Ziel der Übung: Schreiben Sie bitte aus dem Bericht über das Blockseminar den Teil wortgetreu ab, der mit den Worten „An diesem Freitag“ anfängt und mit „zum Seminar gegeben.“ schließt.

Ausgewählter Abschnitt:
^^^^^^^^^^^^^^^^

Blockseminar am 13.01.2012 – Die Spiele

An diesem Freitag fand das abschließende Blockseminar von “Nach den Regeln der Kunst: Spiel als Medium” statt. Die Spielprojekte sollten dabei vorgestellt, probegespielt und konstruktiv bewertet werden; das Ausstellungskonzept im Rahmen von “What’s Next? Kunst nach der Krise” wurde grob angesprochen; und es wurde ein generelles Feedback zum Seminar gegeben.

Es gab eine erstaunliche Bandbreite an Spielen! Dies galt sowohl für die Quellen der Inspiration als auch für die Form der Umsetzung. Als Oberthema war ursprünglich, entsprechend dem Seminartitel, die Erstellung von Spielen als Medien der Spielhandlung gedacht, d.h. ‘Mediumdesign’ im Sinne der Eröffnung eines Möglichkeits- und Entscheidungsraums für Spieler.

Melanie: Drei minimalisierte Spiele, “Schwarzer Peter”, “Memory” und “Mikado” für 2-3 Spieler; ein Metaspiel.

Erstaunlich war hier z.B. die lange Spieldauer des minimalisierten “Schwarzen Peters” mit sieben Karten, die dem tatsächlichen Endspiel des Originalspiels ähnlich ist; sicherlich das ‘unverändertste’ der drei Minispiele. Das Mikado wirkt – mit zwei Zahnstochern als Mikadostäbchen – eher als Parodie des tatsächlichen Spielmechanismus. Das Memory fand ich unerwartet ansprechend (ob nun bewußt oder unbewußt von den Designentscheidungen her…): McDonalds-Gutscheine auf der Bildseite und glattgestrichene Klopapierpappe mit ‘Memory’ in Schreibschrift auf der Rückseite ergaben einen interessanten Kontrast. Spontan denke ich da an Upcycling, aber auch an Kritik an einer Gesellschaft, die auf identischen, wegwerfbaren Konsumgütern beruht. Das Metaspiel “Welches Spiel gehört nicht zu den anderen?” bricht den Zusammenhang noch einmal auf. Hier steckt meiner Ansicht nach mit Nacharbeit und Reflektion einiges an Potential drin.

^^^^^^^^^^^^^^^^

Ausgangsmaterial:
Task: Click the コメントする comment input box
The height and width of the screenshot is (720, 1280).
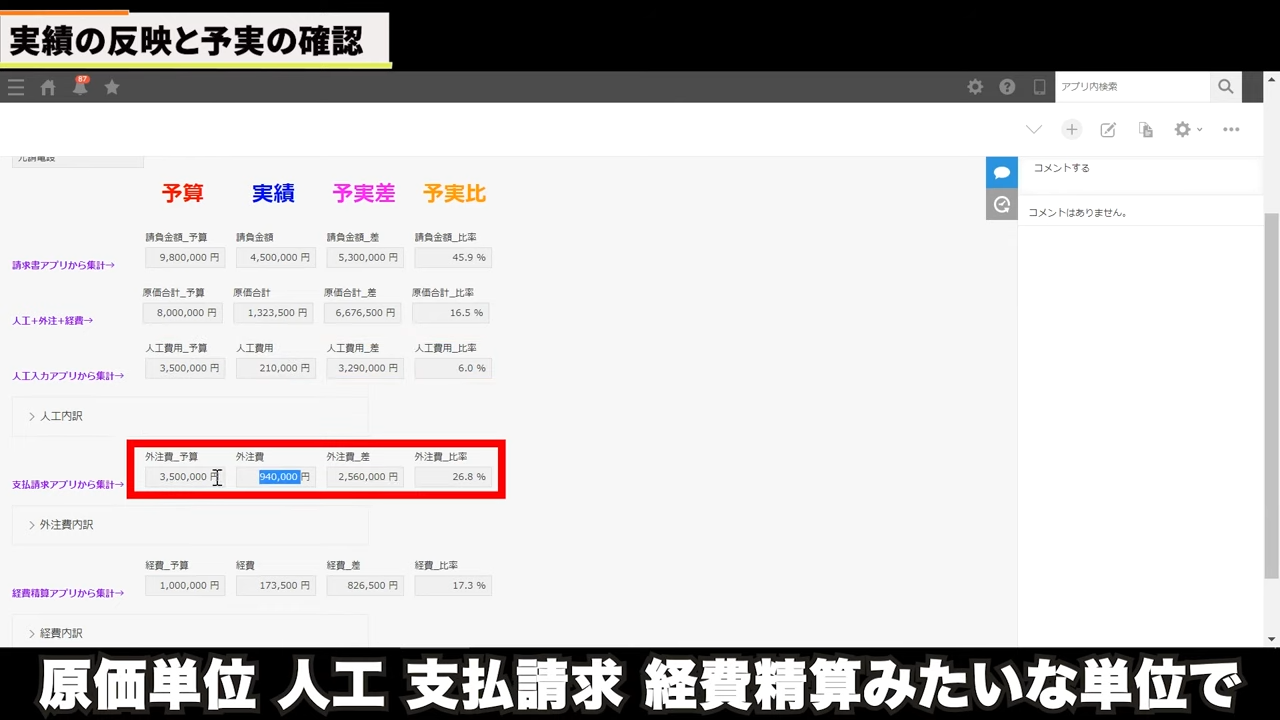Action: 1140,168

^^^^^^^^^^^^^^^^

Vollständige Antwort:
An diesem Freitag fand das abschließende Blockseminar von “Nach den Regeln der Kunst: Spiel als Medium” statt. Die Spielprojekte sollten dabei vorgestellt, probegespielt und konstruktiv bewertet werden; das Ausstellungskonzept im Rahmen von “What’s Next? Kunst nach der Krise” wurde grob angesprochen; und es wurde ein generelles Feedback zum Seminar gegeben.